Rewrite everything from the line with "Task: Switch to 我的保修 tab" down to the line with "[x=360, y=42]", renaming "Snapshot Manager" to "Snapshot Viewer" and leaving the rest unchanged.

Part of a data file
--*--
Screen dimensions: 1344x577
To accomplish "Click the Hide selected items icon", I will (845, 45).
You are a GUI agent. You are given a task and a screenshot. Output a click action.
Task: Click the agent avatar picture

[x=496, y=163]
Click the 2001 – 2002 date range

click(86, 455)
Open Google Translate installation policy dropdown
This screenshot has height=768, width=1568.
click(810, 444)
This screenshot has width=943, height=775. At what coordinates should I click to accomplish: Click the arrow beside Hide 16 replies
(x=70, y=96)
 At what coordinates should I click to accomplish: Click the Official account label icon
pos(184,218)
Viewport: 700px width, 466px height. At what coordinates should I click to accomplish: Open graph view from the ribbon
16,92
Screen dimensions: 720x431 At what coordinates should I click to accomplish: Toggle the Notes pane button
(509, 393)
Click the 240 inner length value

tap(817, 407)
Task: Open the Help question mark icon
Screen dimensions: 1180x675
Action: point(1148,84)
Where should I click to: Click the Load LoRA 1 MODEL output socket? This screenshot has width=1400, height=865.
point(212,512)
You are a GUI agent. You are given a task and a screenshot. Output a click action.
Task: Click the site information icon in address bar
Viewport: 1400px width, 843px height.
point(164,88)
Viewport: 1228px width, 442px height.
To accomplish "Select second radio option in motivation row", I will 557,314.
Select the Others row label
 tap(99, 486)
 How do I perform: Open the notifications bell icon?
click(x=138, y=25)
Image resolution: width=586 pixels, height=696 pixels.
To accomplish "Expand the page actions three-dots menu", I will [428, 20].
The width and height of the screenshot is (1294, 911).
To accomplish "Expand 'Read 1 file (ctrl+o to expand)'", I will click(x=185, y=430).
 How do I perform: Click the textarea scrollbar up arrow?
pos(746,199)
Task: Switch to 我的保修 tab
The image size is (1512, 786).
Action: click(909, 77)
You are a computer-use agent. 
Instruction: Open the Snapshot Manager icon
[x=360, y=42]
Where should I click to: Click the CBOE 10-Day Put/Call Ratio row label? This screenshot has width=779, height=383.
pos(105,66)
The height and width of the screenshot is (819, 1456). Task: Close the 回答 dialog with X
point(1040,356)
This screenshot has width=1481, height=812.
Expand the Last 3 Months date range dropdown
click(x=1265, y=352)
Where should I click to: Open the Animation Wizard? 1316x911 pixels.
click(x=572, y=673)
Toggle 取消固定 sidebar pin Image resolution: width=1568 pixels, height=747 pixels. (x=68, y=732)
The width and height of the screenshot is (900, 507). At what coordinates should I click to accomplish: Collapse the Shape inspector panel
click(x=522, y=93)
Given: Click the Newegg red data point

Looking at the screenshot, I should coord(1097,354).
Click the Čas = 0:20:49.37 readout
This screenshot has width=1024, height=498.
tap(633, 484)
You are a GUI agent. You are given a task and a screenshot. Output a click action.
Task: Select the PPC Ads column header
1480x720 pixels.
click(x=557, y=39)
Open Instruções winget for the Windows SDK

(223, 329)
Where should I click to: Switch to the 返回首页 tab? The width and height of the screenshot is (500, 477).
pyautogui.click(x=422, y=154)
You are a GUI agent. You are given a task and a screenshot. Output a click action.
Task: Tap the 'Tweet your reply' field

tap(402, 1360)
--*--
**Correct response:**
Task: Switch to 我的保修 tab
The image size is (1512, 786).
Action: click(909, 77)
You are a computer-use agent. 
Instruction: Open the Snapshot Viewer icon
[x=360, y=42]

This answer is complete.